▸ **The data**
-------

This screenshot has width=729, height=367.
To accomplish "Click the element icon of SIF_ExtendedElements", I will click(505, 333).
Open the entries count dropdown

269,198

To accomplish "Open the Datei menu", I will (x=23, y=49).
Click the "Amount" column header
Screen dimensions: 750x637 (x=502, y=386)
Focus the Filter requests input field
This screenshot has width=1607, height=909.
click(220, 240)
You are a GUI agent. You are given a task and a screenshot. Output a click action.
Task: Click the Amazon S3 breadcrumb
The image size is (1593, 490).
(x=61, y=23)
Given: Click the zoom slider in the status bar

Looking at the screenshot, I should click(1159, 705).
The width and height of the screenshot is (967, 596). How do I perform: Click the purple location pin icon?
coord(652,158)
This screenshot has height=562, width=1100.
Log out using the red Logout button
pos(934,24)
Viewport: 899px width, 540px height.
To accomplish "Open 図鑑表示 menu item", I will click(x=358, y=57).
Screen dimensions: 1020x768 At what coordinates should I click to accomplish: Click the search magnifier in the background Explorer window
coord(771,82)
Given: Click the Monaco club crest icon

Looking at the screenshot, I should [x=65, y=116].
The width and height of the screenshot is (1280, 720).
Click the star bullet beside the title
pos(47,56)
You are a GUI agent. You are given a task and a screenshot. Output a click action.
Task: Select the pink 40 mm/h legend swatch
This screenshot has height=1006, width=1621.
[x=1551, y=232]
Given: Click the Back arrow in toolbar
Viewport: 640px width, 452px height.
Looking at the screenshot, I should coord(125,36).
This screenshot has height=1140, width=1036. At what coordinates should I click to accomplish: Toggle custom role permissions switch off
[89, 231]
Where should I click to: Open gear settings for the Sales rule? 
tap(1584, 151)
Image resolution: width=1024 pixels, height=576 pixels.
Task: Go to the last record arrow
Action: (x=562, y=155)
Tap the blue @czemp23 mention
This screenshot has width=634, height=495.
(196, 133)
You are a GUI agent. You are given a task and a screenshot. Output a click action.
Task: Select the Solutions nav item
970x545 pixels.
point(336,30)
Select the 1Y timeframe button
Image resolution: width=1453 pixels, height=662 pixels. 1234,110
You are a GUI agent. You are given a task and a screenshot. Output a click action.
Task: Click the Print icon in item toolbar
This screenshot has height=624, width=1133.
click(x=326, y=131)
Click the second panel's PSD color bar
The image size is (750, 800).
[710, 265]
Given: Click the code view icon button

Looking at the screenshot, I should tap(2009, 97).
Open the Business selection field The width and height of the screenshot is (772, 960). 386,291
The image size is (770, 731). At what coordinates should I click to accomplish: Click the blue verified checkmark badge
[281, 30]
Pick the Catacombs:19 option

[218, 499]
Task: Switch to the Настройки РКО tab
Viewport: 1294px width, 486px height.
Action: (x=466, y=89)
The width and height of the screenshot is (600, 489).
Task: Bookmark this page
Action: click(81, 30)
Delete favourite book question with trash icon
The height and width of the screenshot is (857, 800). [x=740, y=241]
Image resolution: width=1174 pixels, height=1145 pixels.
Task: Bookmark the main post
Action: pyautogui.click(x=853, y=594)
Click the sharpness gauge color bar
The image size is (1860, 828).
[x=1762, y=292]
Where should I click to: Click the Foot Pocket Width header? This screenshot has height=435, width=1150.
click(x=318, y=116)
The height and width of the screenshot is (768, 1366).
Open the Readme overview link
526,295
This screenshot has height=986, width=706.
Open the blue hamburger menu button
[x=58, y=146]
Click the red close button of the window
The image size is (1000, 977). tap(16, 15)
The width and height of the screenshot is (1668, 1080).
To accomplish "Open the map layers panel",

-------

▸ **Task description**
Show all lines from the data above in which the word "will" appears.

▸ **Solution to the exercise**
To accomplish "Click the element icon of SIF_ExtendedElements", I will click(505, 333).
To accomplish "Open the Datei menu", I will (x=23, y=49).
To accomplish "Open 図鑑表示 menu item", I will click(x=358, y=57).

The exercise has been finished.